El problema es cuando la posibilidad de llegar a más gente (para dar a conocer un buen libro, un buen disco o una mala película o un mal bar) se convierte en la necesidad acuciante de compartir a los cuatro vientos todo lo que hacemos. Y si esa necesidad no va aparejada a una búsqueda de aprobación social, quizá tenga un pase, pero no debemos pasar por alto que, desde que hasta los frigoríficos tienen internet, vivimos envueltos en un halo de inmediatez que nos ha obligado, claro que no a punta de pistola pero sí a base de huir de la etiqueta de ser un bicho raro, a vivir pegados a una pantalla. Con más nomofobia o menos, nuestra vida depende hoy tanto del teléfono móvil que los adolescentes de ahora pueden llegar a sufrir depresión (y ha habido casos de suicidios, poca broma) si reciben un comentario desagradable a la foto que ellos mismos subieron. Y ahí es cuando la búsqueda de la aprobación social se convierte en un problema. Es el aplauso virtual como sustituto del placer de lo real. Ahora la vida se mide en retuits, suscriptores al canal de YouTube, seguidores en Facebook y me gustas en Instagram. Educar contra eso es complicado, más que nada porque es difícil explicarle a un chaval de quince años que tú alguna vez, con esa misma edad, vivías sin toda esa parafernalia narcisista y conseguiste ser un chaval feliz.
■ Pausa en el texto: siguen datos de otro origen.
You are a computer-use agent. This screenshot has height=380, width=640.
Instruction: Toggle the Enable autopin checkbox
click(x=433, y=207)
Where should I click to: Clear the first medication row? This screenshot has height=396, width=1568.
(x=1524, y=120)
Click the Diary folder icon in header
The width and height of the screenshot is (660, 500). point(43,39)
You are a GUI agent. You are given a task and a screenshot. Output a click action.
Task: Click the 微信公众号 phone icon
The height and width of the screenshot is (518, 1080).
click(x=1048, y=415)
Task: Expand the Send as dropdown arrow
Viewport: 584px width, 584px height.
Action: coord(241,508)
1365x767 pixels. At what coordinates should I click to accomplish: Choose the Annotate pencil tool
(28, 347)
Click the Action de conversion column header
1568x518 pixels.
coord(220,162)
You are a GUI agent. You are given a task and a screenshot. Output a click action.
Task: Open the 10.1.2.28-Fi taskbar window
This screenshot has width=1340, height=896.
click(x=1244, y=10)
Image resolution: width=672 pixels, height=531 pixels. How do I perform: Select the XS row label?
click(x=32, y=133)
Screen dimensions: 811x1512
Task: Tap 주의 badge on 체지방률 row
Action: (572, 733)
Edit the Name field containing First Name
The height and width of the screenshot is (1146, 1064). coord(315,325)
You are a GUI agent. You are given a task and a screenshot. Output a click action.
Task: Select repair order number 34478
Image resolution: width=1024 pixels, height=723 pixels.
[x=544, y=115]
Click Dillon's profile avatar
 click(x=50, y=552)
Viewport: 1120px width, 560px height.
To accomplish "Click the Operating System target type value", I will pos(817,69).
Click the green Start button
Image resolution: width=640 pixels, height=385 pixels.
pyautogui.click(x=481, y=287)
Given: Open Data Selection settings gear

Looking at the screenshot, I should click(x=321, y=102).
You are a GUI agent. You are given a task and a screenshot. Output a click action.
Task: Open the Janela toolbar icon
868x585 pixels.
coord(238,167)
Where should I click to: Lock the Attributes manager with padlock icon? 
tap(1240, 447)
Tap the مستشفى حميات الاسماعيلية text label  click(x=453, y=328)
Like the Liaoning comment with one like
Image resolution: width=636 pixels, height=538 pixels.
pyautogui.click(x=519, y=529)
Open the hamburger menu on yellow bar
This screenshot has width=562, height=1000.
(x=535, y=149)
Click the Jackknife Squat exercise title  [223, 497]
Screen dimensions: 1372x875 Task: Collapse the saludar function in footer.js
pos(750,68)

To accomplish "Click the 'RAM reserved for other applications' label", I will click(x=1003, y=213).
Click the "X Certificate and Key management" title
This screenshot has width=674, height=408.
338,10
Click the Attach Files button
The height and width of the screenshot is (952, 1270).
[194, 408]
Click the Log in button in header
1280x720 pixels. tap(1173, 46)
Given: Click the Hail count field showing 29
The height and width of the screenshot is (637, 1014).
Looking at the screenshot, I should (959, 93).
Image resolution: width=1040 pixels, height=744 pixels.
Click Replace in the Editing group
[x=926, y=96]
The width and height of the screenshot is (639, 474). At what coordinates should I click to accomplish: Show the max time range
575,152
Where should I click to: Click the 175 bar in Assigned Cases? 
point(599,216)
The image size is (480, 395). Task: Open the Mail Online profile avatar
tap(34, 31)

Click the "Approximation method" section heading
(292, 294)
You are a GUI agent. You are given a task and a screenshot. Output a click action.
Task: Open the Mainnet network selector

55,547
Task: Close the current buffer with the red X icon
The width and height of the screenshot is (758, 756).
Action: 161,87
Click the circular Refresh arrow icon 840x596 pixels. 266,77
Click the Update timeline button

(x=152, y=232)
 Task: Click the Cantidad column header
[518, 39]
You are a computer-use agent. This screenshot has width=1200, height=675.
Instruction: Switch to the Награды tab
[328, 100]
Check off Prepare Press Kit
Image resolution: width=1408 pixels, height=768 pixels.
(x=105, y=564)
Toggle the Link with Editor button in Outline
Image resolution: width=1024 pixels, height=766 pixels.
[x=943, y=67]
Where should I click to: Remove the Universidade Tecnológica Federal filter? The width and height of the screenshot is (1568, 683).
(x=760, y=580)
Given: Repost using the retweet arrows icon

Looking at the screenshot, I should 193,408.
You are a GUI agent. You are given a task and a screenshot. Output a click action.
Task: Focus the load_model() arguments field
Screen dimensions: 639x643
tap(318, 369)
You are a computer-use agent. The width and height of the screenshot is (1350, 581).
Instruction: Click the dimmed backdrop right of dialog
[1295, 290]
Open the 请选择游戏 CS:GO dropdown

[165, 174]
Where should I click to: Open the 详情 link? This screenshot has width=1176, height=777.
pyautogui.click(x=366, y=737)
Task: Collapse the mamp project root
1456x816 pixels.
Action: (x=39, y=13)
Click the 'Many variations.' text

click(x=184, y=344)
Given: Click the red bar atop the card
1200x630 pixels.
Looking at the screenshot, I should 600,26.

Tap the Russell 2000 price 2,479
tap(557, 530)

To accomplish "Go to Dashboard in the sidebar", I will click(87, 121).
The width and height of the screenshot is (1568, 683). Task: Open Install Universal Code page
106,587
El narcisismo actual puede tener diversas causas, pero hace unos días, hablando del tema precisamente en el muro de Facebook de Toño Abad, secretario general de Diversitat LGTBI en Alicante, Aurora Serrano Serrano dio en la clave. Aurora es vocal de Gitanas Feministas por la Diversidad y, para ella, este narcisismo que nos envuelve tiene una causa evidente: el aumento de la mediocridad. Aurora definía al mediocre como aquel que vilipendia al de al lado solo para conseguir resaltar entre una multitud informe donde todos lucen el mismo peinado y la misma marca en las zapatillas. Solo hay que ver las audiencias de televisión para apreciar de qué manera se aplaude y se normaliza esa mediocridad: programas donde todos chillan para tener razón, donde se promociona la incultura, donde se critica el esfuerzo, donde se favorece un cambio de imagen para escapar de las burlas y conseguir mimetizarse con el entorno… Hay salvedades, claro, pero hay que saber buscarlas en una parrilla enorme de programas vacuos que fomentan la nada más absoluta, el ruido, el pensamiento único.
Trabajar para eliminar la mediocridad es (debería ser, al menos) tarea de todos. De cada uno de nosotros. No hace falta desconectar el wifi, apagar el teléfono y marcharse a las montañas a escuchar el rumor del agua cayendo en cascada mientras leemos poesía simbolista. Al contrario. Debemos escuchar al otro, respetar al de enfrente, derribar los muros (propios y ajenos) y construir el mundo que nos gustaría legarles a nuestros hijos cuando la tierra nos sea leve y nos marchemos de ella, como Antonio Machado, ligeros de equipaje.